* **Dataset entries**:
Content starts
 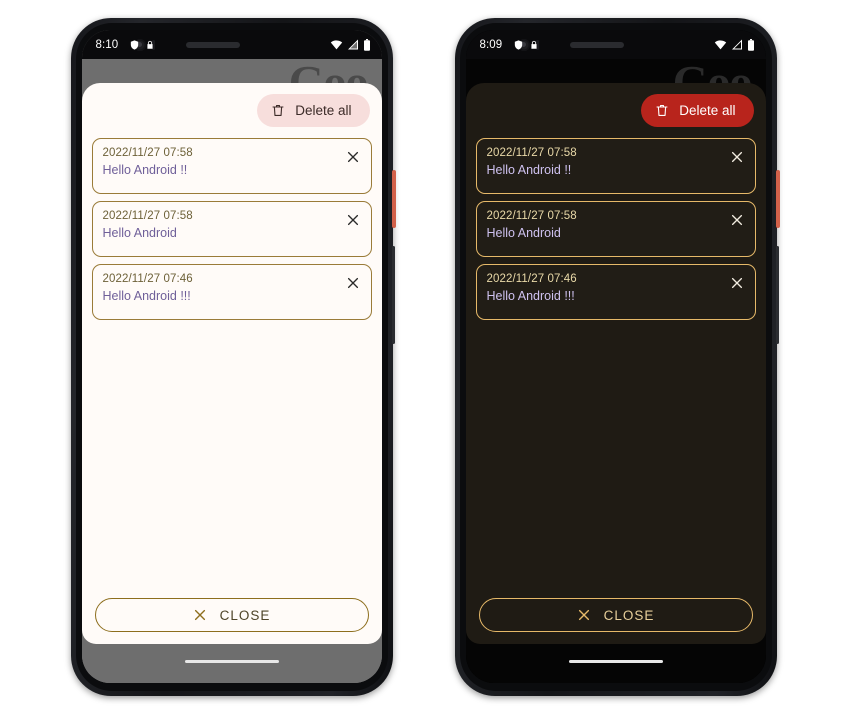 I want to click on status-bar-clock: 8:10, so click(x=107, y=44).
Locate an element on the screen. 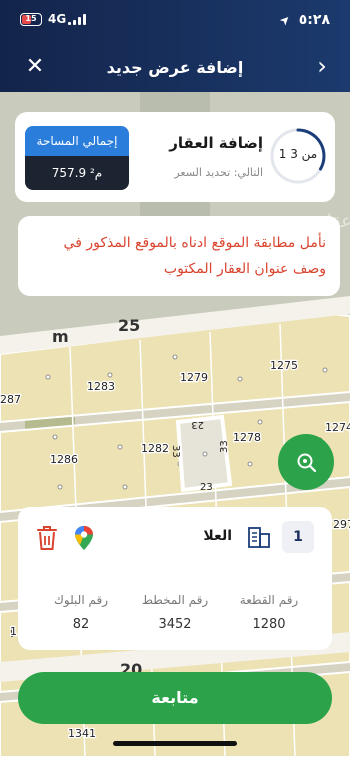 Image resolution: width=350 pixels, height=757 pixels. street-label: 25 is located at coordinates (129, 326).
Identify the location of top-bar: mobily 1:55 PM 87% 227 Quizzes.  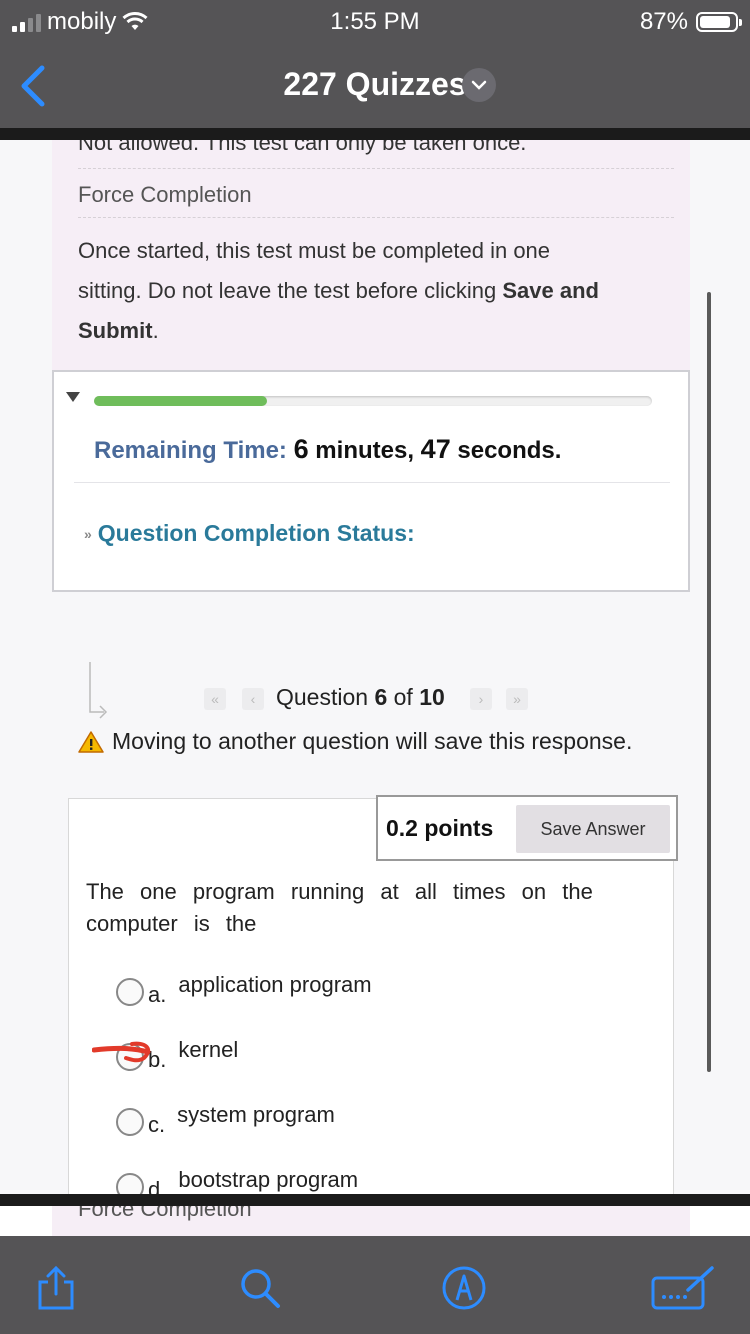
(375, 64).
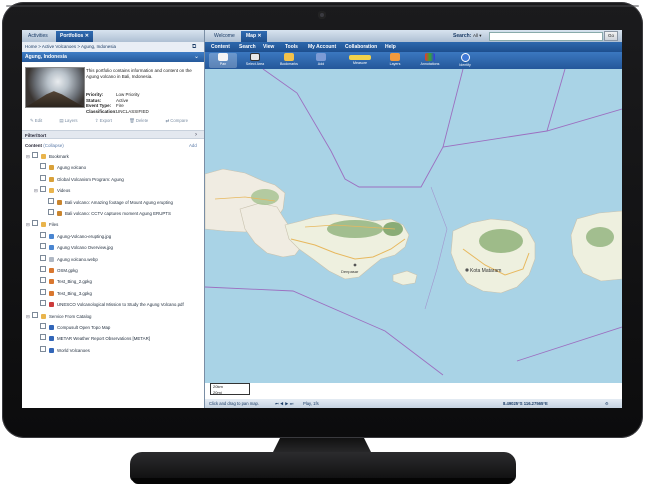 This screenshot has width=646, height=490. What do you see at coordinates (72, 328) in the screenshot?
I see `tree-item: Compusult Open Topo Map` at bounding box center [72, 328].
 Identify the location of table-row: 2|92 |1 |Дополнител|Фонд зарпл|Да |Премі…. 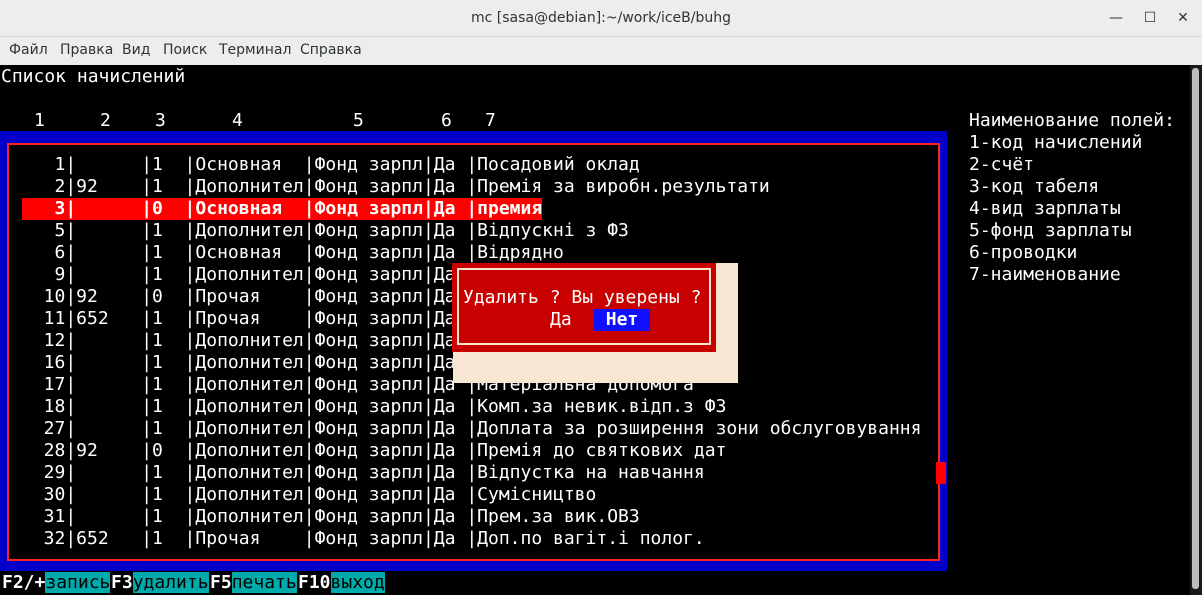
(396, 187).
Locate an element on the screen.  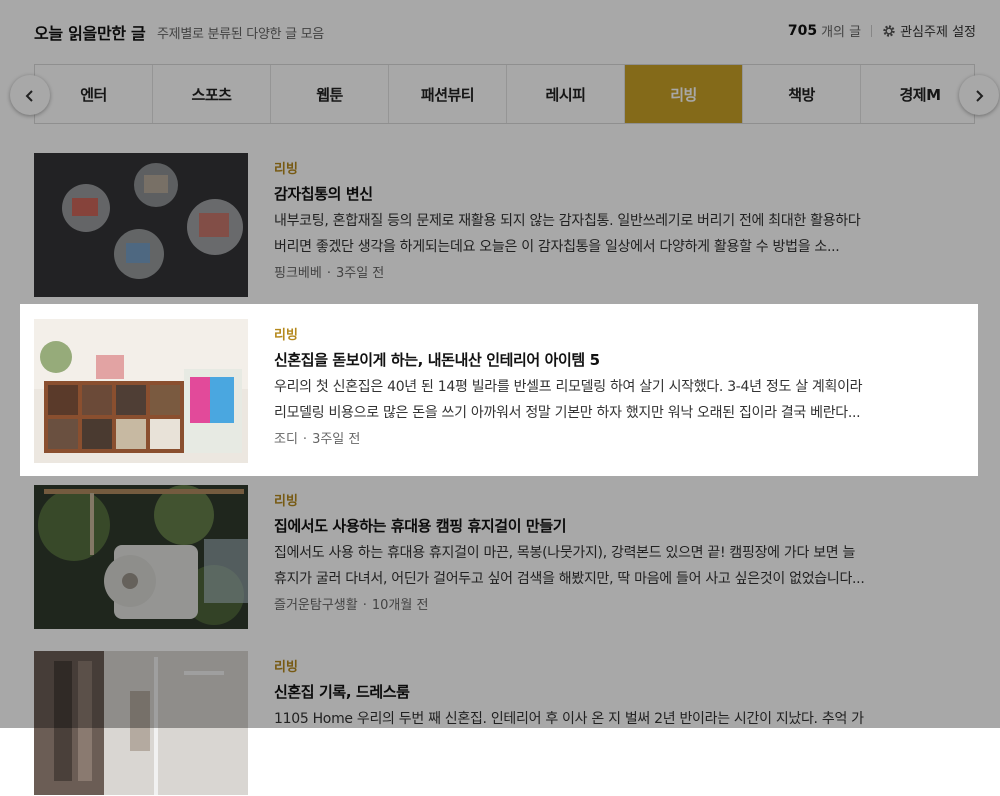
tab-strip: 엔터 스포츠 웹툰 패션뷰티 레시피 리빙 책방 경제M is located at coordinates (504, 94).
Content ends
Could you retype the rows exactly, beginning at the line that has "Identify the location of top-bar: mobily" and stopping after the line that has "(396, 187).", with the pictures left out?

Identify the location of top-bar: mobily 1:55 PM 87% 227 Quizzes.  
(375, 64).
 This screenshot has width=646, height=490. What do you see at coordinates (72, 328) in the screenshot?
I see `tree-item: Compusult Open Topo Map` at bounding box center [72, 328].
 Identify the location of table-row: 2|92 |1 |Дополнител|Фонд зарпл|Да |Премі…. 
(396, 187).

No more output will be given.